Na tarde de quarta-feira, 5, a reportagem foi à Unidade de Pronto Atendimento (UPA) do Morumbi. O ar-condicionado da recepção funcionava, mas a recepção estava lotada de pessoas. Estudante de Medicina no Paraguai, jovem de 19 anos e moradora do Portal da Foz, que terá o nome preservado, reportou ser necessário um exercício de paciência.

“A irritação fica muito maior com a gente tendo de esperar o atendimento na saúde de Foz do Iguaçu”, ressaltou. “Semana passada, precisei brigar com o médico para meu irmão ser atendido de forma adequada. Hoje, estou acompanhando a minha amiga, que está sentido dores abaixo do peito. É preciso ter paciência”, pontuou.
E sem ar condicionado, como fica? Na quinta-feira, 6, os aparelhos de refrigeração da UPA do Morumbi estavam danificados. Morador do Porto Meira, o assistente administrativo Richard Clayton, 31, relatou ao H2FOZ que acompanhou a esposa, Valdineia, até a UPA do Morumbi. Ela foi diagnosticada com pneumonia.

“A UPA estava lotada à tarde. Tem dois ares na recepção, um estava estragado, e o outro não gelava o suficiente”, explicou. “A moça da recepção mexeu no aparelho e nos disse que realmente estava estragado. Estava muito calor mesmo, e muita gente, o pessoal estava reclamando”, narrou.
A prefeitura confirmou que os equipamentos foram danificados, dizendo que o estrago foi causado por sucessivas quedas de energia elétrica, e que agendou a manutenção para esta sexta-feira, 7. E citou que a administração está fazendo consertos e trocas de ar-condicionado em várias unidades, o que não ocorria adequadamente na gestão anterior, completou.
Calorão vilão da saúde
Especialistas alertam sobre os impactos do calorão na saúde das pessoas, em curto e longo prazo. É o caso da professora Tatiane Cristina Moraes de Sousa, do Departamento de Epidemiologia do Instituto de Medicina Social da Universidade do Estado do Rio de Janeiro (UERJ), em reportagem veiculada pela Agência Brasil (ABr), do governo federal. Hidratação constante e toalha úmida por perto, recomendou.
“Quando falamos dos impactos, temos que pensar primeiro na exposição, que é como aquela pessoa está exposta, por quantas horas, se está dentro de um ambiente ou não, se está a céu aberto, trabalhando”, avaliou. Efeitos imediatos são verificáveis com sinais como de exaustão, desmaios, náuseas e insolação – em casos mais graves. Ou podem provocar complicações em órgãos vitais.

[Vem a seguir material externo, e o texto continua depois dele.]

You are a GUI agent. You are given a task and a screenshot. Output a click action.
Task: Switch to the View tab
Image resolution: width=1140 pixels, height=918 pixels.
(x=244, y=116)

Os efeitos em longo prazo decorem do fato que a exposição ao calor intenso exige mais esforço de regulação pelo organismo. “Nosso sistema cardiovascular e nosso sistema renal estão se esforçando mais para o nosso corpo voltar à temperatura em que o organismo funciona melhor, em torno de 37°C, então, se expormos o nosso corpo a esse esforço por um longo período, também aumentamos a chance de aparecerem doenças crônicas”, esclareceu Tatiane, na ABr.

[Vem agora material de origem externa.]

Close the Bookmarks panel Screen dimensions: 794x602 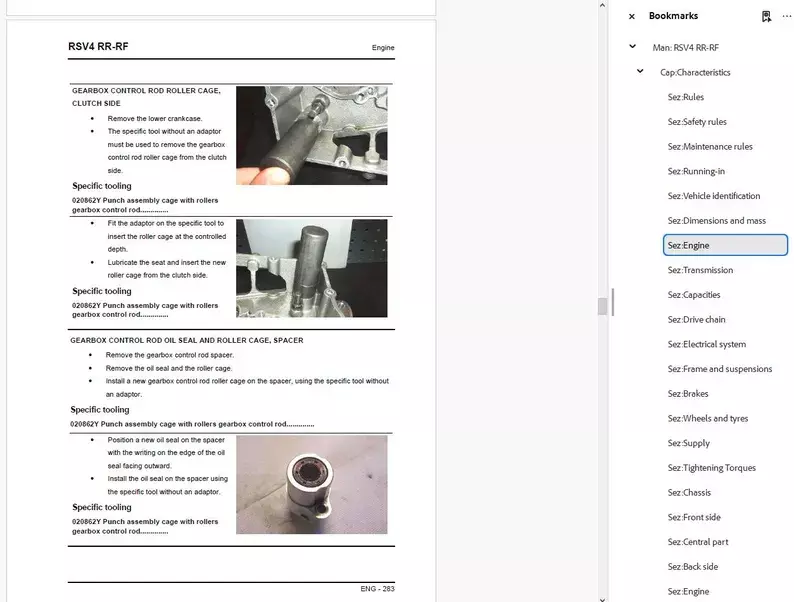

Um manejo adequado da arborização urbana ajudaria bastante a mitigar os efeitos do calor. Este problema não é exclusivo de Foz, mas acontece de forma generalizada mundo afora. Infelizmente é difícil combater os seres humanos gananciosos, que só querem ganhar dinheiro, e que não pensam duas vezes antes de destruir a natureza para alcançar seus objetivos.